Jo maldijo de nuevo. No tenía tiempo para ganarse su cooperación de buenos modos.

– Escucha, soy policía, y el tipo que hay en esa habitación es un fugitivo de la ley con tendencias violentas; y tiene secuestrada a una niña -dijo enseñándole la placa-. Así que créeme cuando te digo que te estaré haciendo un favor entregando esa pizza.

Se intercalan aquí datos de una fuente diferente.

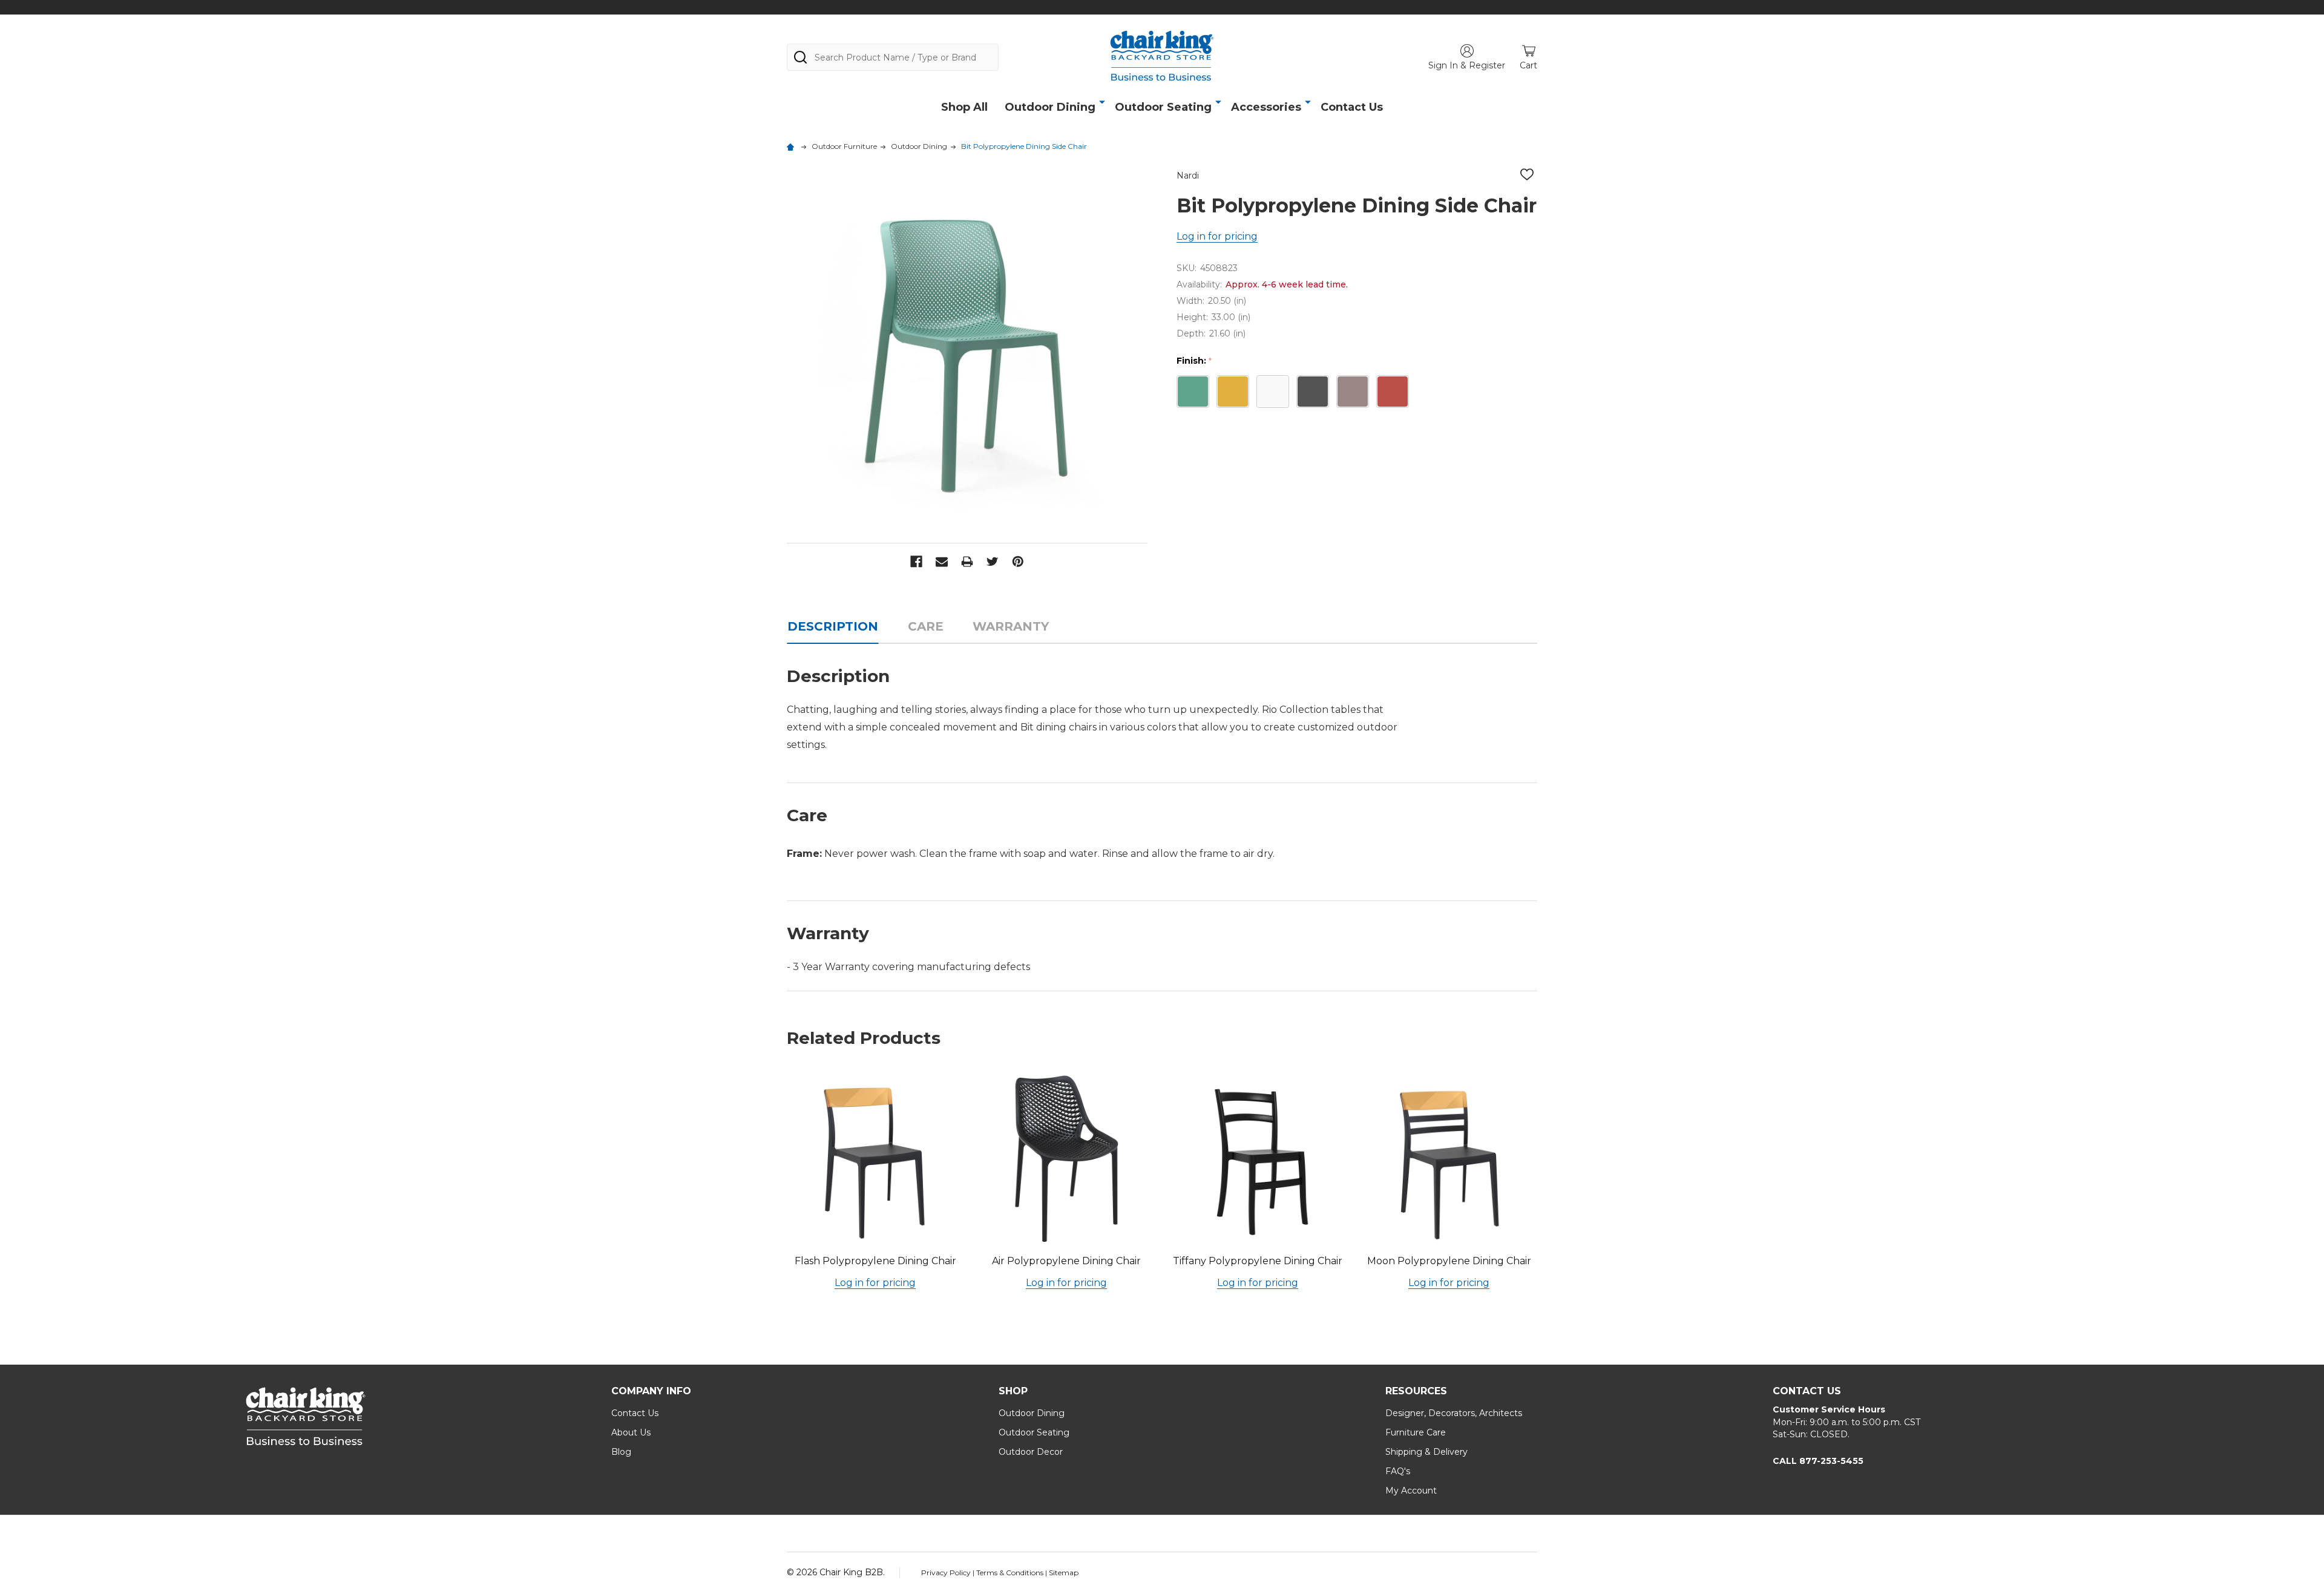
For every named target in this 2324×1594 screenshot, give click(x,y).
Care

El miedo se pintó al instante en los ojos claros del chico. Jo aprovechó el momento para agarrar la caja, y le puso unos cuantos billetes en la mano.

– No hay tiempo de que me cambies, así que me temo que te llevas una buena propina a mi costa, pero ¿qué le vamos a hacer? -suspiró.

El chico tomó el dinero sin discutir y salió pitando de allí.

Jo subió los escalones de dos en dos y golpeó la puerta con los nudillos.

– Le traigo su pizza, señor.

Escuchó tras la puerta ruidos amortiguados y palabras que no acertó a comprender, pero le pareció distinguir la voz de un hombre. Segundos más tarde, oyó cómo el señor Edwards quitaba los cerrojos de la puerta, a continuación retiraba la cadena y abría la puerta unos centímetros.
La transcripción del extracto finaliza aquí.